In 2017, a domestic worker was sentenced to a year behind bars for abandoning the body of her stillborn in a public toilet after giving birth at her employer’s home, overcome by fear her employer would find out. She was charged with infanticide until an autopsy report confirmed the baby bore no scars or wounds.
Despite her hard work to send monthly remittances to the Philippines for her elder daughter, the prosecution alleged she had caused the baby’s death by “a willful omission to provide proper care”, suggesting a very different character.
These mothers at a time of suffering terrible loss, often receive judgment instead of condolences. Those involved in such tragic infant deaths are themselves victims of inadequate maternity protection and a lack of awareness of their maternity rights.
Most of them are society’s underdogs who, coming from poorer backgrounds, received little if any family planning and maternity rights education. When pregnant, many are terrified to tell their employers for fear they will be terminated or forced to resign and become homeless overnight, losing vital income to support family members at home, and — within two weeks — access to public healthcare when their work visa expires.
Although maternity protection exists to protect all female workers in Hong Kong from being fired due to pregnancy, there is still a prevailing and common misconception that a domestic worker who becomes pregnant during her contract term is in breach of her contract.
Due to a fear of repercussions, many pregnant domestic workers therefore try to conceal their pregnancy. Without seeking help, some end up having very risky unassisted home births at their employer’s address. The death rate of assisted home births is three times higher than hospital deliveries, and unassisted ones are even riskier. Others resort to illegal abortions, dumping the fetus in the trash or a public bathroom.

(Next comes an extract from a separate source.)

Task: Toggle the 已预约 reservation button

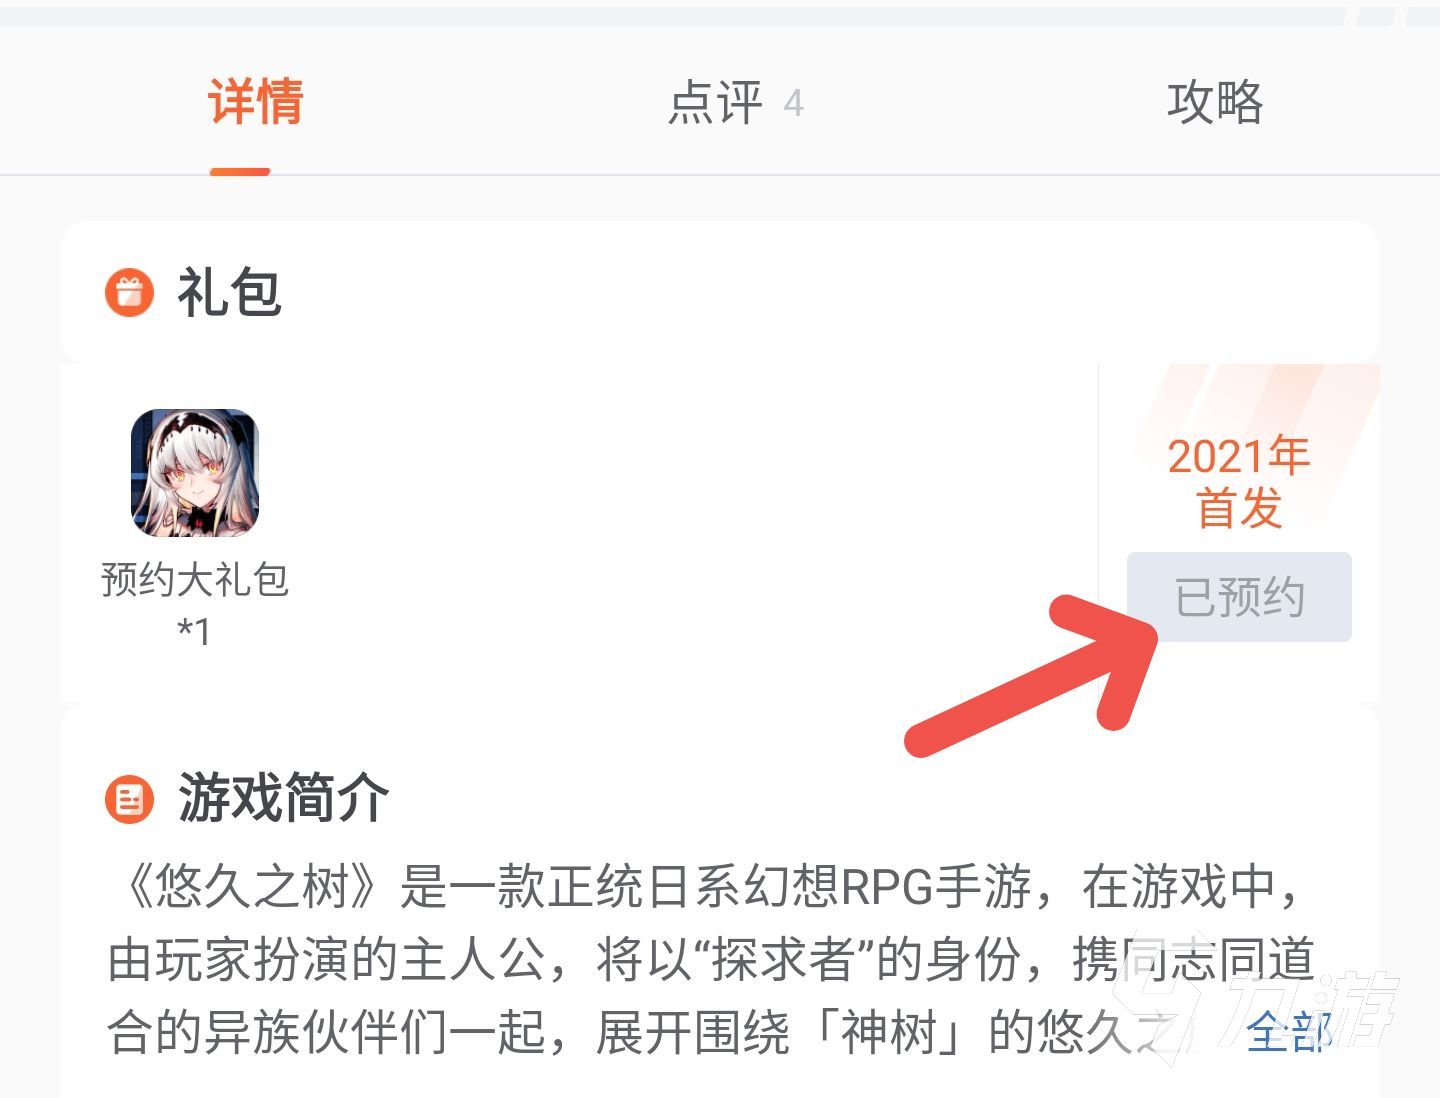Action: [1239, 597]
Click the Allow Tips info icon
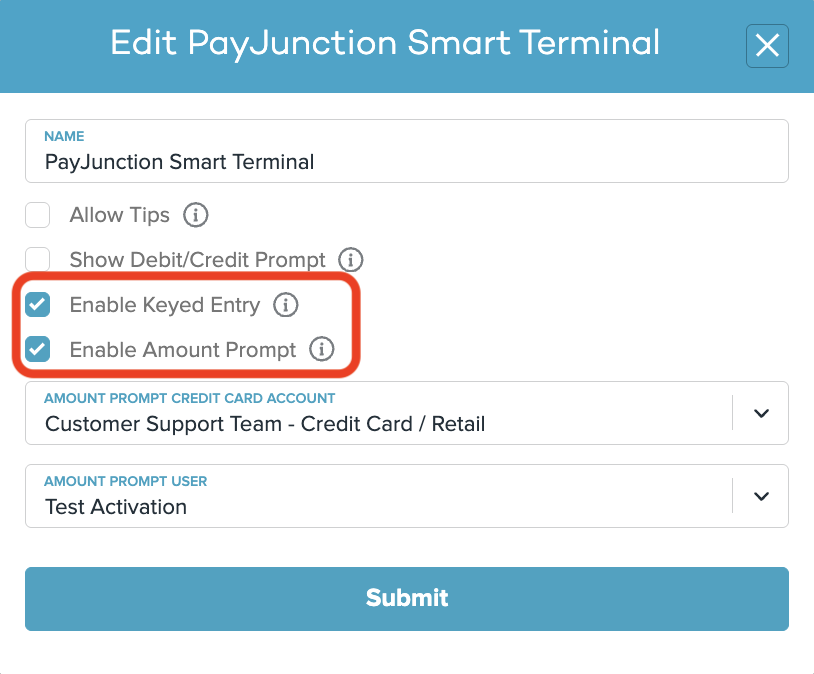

According to the Fourth Report of the Child Fatality Review Panel published by the Social Welfare Department, between 2006 and 2015 concealment of pregnancy caused a total of 37 cases of child deaths, 16 of which involved domestic worker mothers.
What can we do to stop these preventable deaths? First, we need culturally and linguistically appropriate family planning and pregnancy rights education for all domestic workers.

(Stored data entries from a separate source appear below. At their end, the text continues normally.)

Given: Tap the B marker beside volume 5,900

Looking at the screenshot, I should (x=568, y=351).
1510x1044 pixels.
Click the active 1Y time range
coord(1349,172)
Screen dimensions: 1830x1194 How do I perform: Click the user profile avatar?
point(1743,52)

Moreover, we need clearer policy guidance on how a domestic worker’s pregnancy and maternity leave can be managed successfully for the employer, domestic worker and the child.
The fact that the live-in rule applies during maternity leave taken in Hong Kong is problematic for domestic workers, not to mention for their employers. Employers presently face a lack of economical, win-win options.
This has unfortunately left some employers frustrated and helpless, pressurising them to end the employment contract with their pregnant domestic worker- which sadly perpetuates the unhealthy cycle of unlawful termination and the crisis of children born to domestic workers in Hong Kong.
PathFinders is actively working with various partners to explore practical solutions, such as the feasibility of having a relief domestic worker to cover the duties of the domestic worker who is on maternity leave.
At PathFinders, we bear witness to the tremendous bravery of pregnant domestic workers seeking help. We hear stories of heavily pregnant domestic workers pushing elderly employers in wheelchairs uphill, or carrying heavy luggage which may have led to their babies being born prematurely or with birth defects.
Most domestic worker mothers work until the day of giving birth. One of our beneficiaries going into labour needed to flag down a minibus in the middle of the night alone and bleeding to get to a hospital.
These are incredibly hard-working women. They make a significant and valuable contribution to our economy.
The laws in Hong Kong are in place to protect these women’s maternity rights. Yet in reality, they come to us at their most vulnerable in desperate need of shelter, food and clothes, guidance to navigate unfamiliar healthcare and legal systems; and still, they fight for a fair start for their babies.
Without systemic change, we risk having these mothers and babies gravitate toward tragedies. No child should be left behind and no pregnant woman should suffer the way many pregnant domestic workers do in Hong Kong. With 16 preventable infant deaths already, let’s act before any more happen.